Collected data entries

>>>

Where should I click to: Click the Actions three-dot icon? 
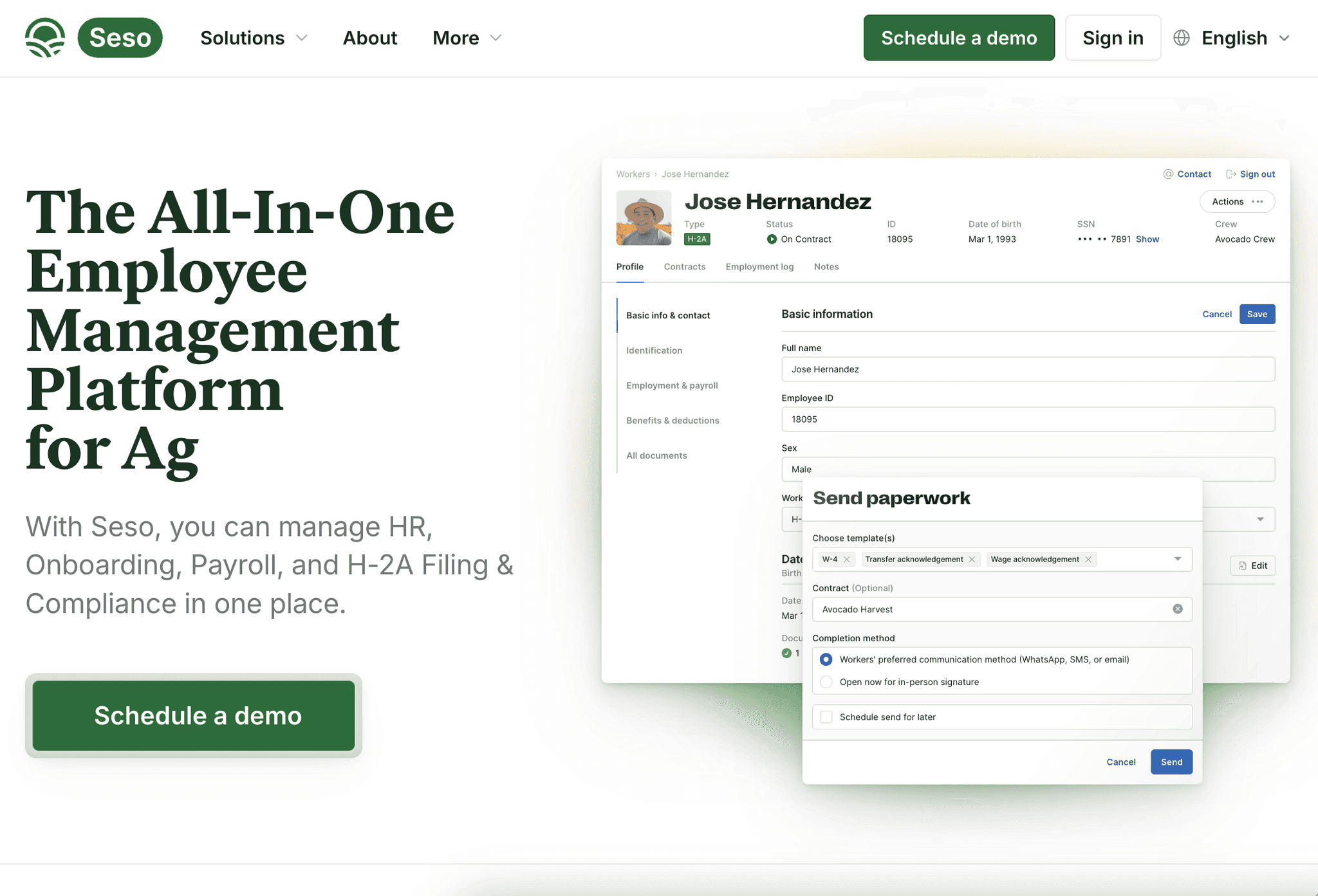pos(1257,202)
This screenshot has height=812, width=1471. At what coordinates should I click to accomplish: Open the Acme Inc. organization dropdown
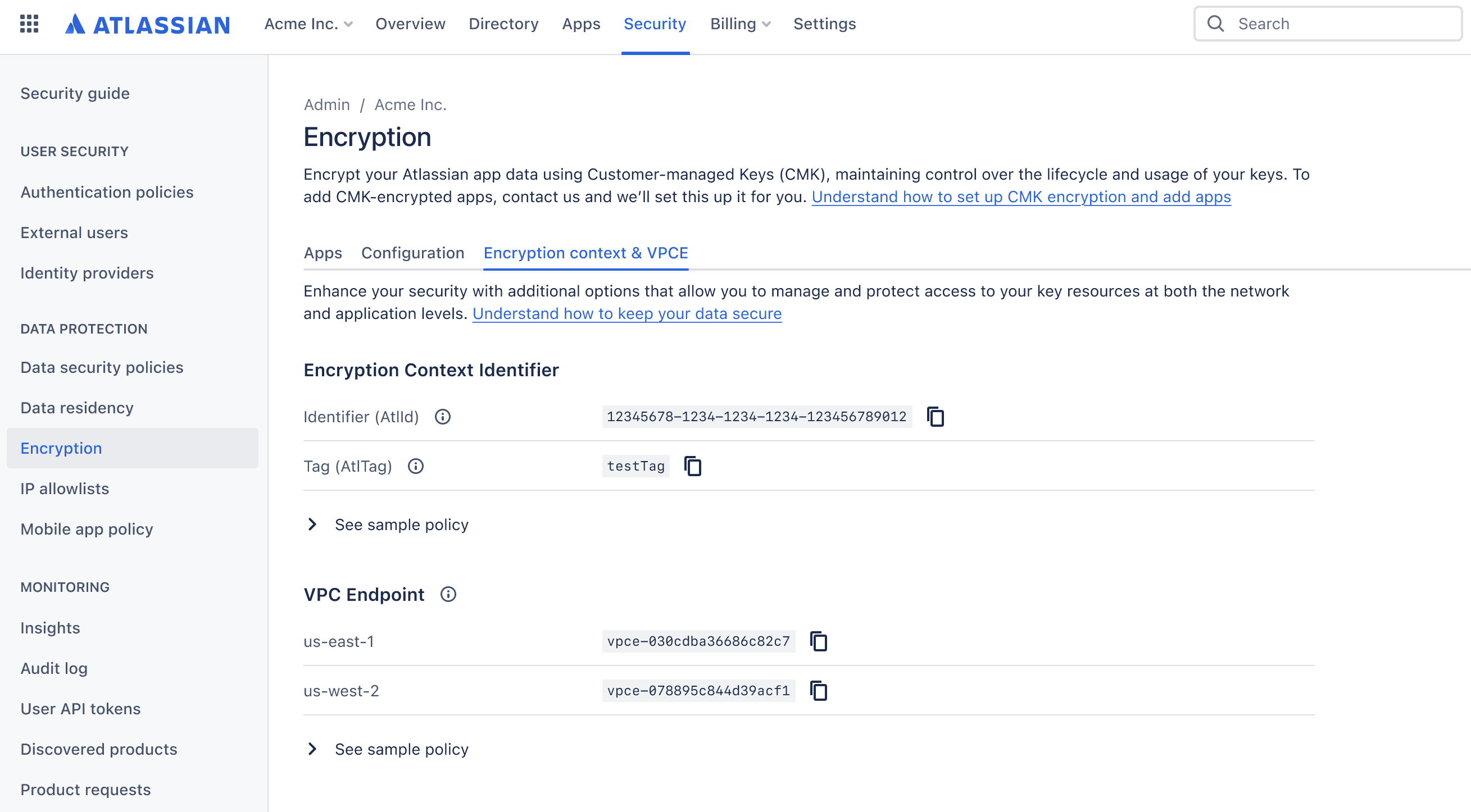click(308, 24)
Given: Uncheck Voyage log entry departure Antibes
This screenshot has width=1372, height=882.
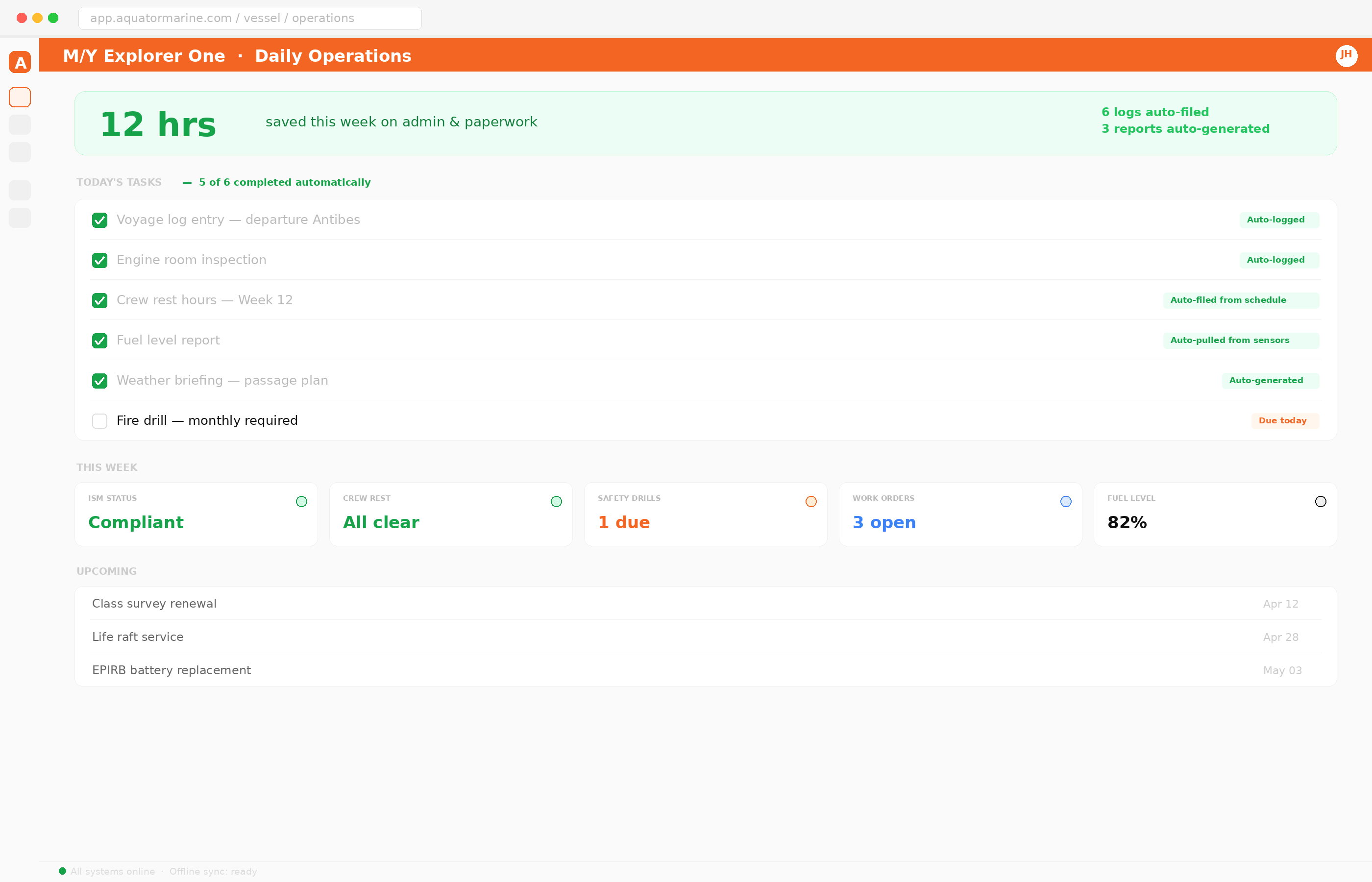Looking at the screenshot, I should 99,220.

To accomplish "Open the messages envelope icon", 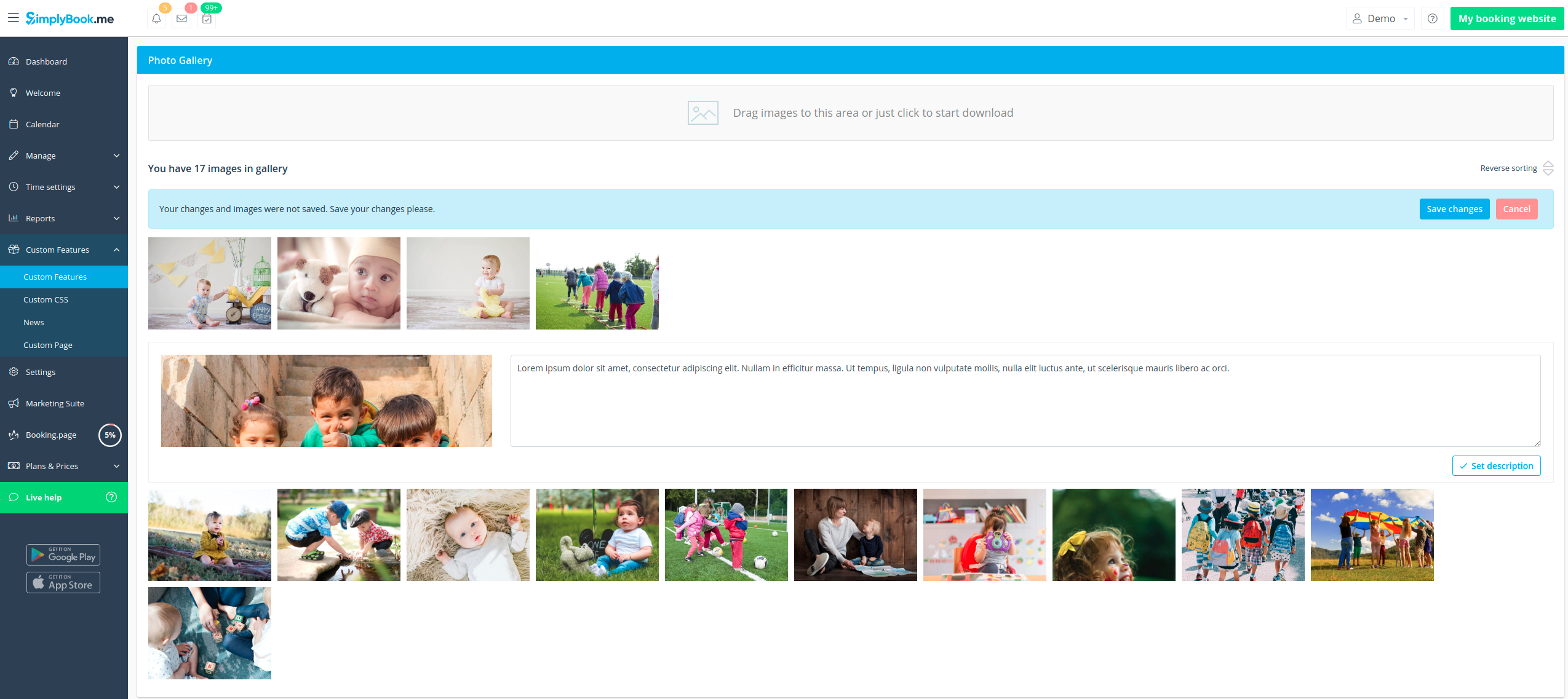I will 181,18.
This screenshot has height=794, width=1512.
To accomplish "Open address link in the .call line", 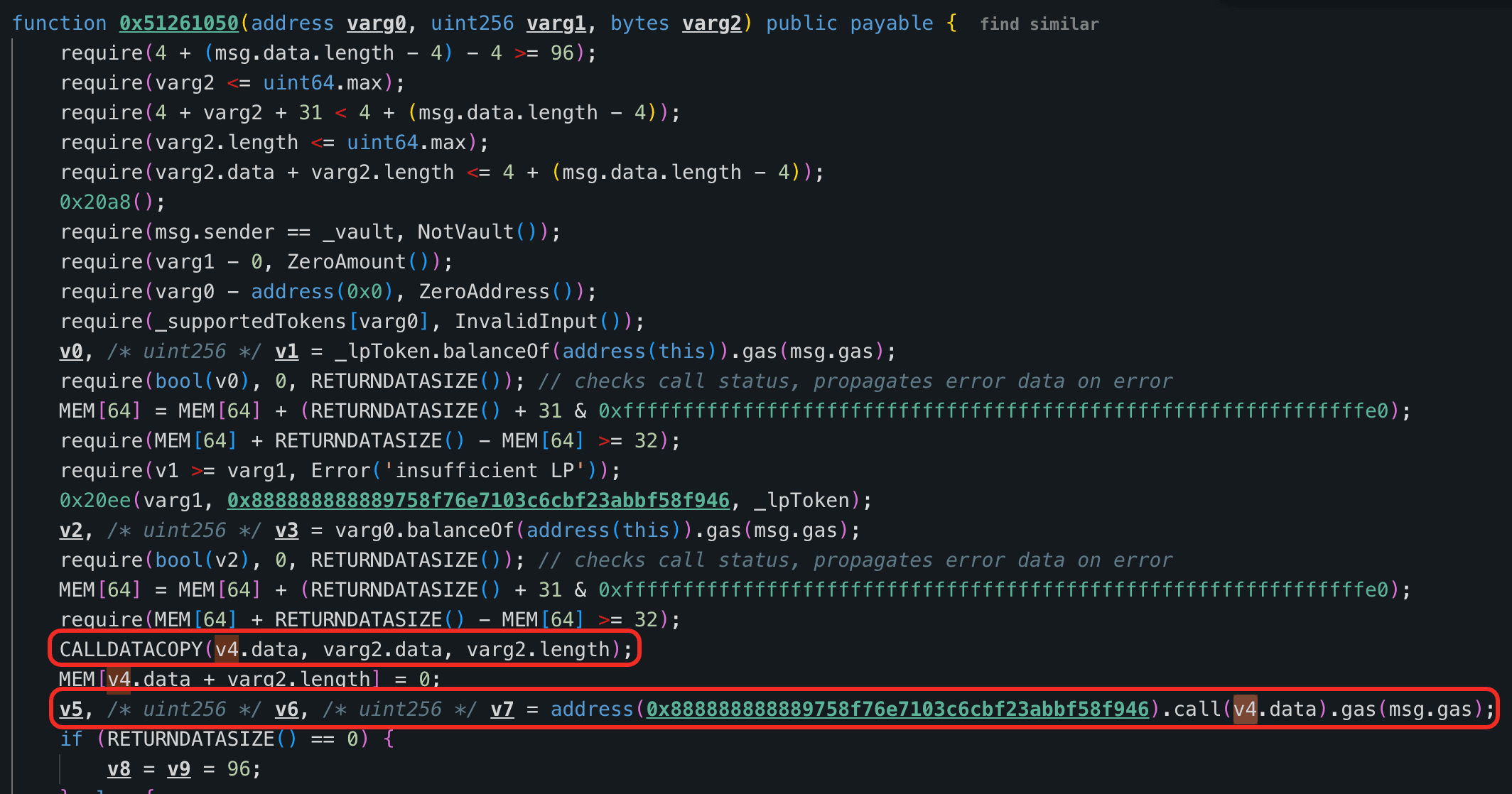I will coord(897,709).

<<<

TASK REQUIREMENTS: Omit every picture, and please return the entries exactly from the first line through the line with "Given: Uncheck Voyage", both included.

WRITTEN SOLUTION:
Where should I click to: Click the Actions three-dot icon? 
pos(1257,202)
This screenshot has height=812, width=1471. At what coordinates should I click to accomplish: Open the Acme Inc. organization dropdown
click(308, 24)
Given: Uncheck Voyage log entry departure Antibes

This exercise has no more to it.